Task to carry out:
Look through the data below and extract, unchanged, the lines from the one that contains "Instruction: Click the up" to the one that contains "This screenshot has height=571, width=653.", both included.

Recorded data:
%%

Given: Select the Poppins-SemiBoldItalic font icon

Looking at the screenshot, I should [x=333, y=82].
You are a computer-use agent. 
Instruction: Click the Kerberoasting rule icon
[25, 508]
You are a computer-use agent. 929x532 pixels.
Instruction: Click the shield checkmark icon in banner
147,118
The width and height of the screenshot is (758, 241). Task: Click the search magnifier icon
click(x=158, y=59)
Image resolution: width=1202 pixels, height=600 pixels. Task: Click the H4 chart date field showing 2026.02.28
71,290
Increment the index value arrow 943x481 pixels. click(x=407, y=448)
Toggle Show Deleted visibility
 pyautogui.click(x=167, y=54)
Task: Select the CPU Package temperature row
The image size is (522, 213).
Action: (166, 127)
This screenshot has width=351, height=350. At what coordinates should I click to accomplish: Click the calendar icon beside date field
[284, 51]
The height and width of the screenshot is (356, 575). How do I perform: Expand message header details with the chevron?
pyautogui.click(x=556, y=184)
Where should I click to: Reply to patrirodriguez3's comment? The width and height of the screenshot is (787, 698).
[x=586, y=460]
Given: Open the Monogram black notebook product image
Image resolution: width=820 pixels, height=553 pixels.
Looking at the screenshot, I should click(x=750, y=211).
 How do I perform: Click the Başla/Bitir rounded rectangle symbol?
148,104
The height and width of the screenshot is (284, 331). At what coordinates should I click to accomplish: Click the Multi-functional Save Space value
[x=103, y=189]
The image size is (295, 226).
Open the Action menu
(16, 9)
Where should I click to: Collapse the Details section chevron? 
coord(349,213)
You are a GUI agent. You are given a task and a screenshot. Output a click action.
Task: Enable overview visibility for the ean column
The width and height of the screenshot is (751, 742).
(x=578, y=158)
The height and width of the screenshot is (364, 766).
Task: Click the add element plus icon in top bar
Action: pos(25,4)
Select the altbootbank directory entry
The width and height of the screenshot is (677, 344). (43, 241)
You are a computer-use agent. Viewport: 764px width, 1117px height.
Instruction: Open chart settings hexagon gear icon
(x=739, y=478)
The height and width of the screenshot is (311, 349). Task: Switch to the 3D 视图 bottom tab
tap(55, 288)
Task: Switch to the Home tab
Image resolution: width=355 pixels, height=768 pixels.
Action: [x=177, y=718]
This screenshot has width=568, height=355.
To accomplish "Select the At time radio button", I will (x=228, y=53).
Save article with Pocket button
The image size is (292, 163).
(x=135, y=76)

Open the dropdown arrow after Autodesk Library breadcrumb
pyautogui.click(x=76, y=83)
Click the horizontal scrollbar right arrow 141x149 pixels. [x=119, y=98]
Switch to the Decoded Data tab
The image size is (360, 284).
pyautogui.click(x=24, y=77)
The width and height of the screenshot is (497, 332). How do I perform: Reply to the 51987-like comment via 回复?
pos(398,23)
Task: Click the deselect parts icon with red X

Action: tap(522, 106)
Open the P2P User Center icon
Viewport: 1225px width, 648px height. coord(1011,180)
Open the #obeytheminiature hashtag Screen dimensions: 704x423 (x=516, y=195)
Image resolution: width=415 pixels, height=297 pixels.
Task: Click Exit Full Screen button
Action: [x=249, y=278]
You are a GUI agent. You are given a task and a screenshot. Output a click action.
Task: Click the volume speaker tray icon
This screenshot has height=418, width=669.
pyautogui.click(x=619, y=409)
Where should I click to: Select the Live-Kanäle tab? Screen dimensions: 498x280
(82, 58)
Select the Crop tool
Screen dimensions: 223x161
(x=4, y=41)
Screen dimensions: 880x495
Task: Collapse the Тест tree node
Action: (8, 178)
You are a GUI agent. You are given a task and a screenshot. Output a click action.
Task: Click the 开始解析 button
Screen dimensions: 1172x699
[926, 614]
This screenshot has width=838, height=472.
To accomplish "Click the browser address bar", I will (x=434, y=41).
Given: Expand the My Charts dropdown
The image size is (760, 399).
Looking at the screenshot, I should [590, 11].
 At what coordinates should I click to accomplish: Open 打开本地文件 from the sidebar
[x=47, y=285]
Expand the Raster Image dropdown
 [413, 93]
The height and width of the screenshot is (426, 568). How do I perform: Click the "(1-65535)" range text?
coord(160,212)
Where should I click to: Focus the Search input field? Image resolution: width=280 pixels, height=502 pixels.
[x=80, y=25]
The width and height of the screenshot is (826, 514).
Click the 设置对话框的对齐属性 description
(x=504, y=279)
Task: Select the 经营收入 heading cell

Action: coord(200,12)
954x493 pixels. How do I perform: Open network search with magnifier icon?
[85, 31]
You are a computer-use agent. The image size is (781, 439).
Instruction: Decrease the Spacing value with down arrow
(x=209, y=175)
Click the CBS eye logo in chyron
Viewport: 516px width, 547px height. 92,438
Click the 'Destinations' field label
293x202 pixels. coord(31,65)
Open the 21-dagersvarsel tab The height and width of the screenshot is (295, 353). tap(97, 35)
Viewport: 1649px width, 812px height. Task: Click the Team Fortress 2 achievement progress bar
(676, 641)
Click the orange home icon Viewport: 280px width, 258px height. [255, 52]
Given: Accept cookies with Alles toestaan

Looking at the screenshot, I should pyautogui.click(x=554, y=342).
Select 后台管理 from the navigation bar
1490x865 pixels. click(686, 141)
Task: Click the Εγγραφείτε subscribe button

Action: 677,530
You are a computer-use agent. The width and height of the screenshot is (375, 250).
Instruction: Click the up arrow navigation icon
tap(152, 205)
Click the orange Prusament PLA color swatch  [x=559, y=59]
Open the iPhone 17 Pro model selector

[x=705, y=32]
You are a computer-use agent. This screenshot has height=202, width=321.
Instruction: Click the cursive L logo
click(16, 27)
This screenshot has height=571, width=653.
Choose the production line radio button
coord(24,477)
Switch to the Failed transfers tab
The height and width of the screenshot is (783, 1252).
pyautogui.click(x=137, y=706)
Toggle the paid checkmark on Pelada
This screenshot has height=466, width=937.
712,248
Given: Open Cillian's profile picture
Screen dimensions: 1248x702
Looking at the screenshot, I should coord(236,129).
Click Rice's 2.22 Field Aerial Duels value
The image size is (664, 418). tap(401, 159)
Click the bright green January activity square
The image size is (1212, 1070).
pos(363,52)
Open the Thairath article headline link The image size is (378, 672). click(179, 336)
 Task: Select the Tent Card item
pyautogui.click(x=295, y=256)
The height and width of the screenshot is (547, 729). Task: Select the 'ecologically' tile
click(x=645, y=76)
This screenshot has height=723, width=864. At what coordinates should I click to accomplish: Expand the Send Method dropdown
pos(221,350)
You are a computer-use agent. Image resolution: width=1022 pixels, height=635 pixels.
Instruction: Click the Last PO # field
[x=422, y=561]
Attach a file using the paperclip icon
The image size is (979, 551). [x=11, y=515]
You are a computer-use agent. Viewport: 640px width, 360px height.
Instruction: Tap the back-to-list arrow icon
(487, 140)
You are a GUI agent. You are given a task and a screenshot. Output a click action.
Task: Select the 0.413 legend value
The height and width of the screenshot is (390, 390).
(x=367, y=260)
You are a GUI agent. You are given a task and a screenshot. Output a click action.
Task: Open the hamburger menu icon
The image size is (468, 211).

%%

Exercise result:
Instruction: Click the up arrow navigation icon
tap(152, 205)
Click the orange Prusament PLA color swatch  [x=559, y=59]
Open the iPhone 17 Pro model selector

[x=705, y=32]
You are a computer-use agent. This screenshot has height=202, width=321.
Instruction: Click the cursive L logo
click(16, 27)
This screenshot has height=571, width=653.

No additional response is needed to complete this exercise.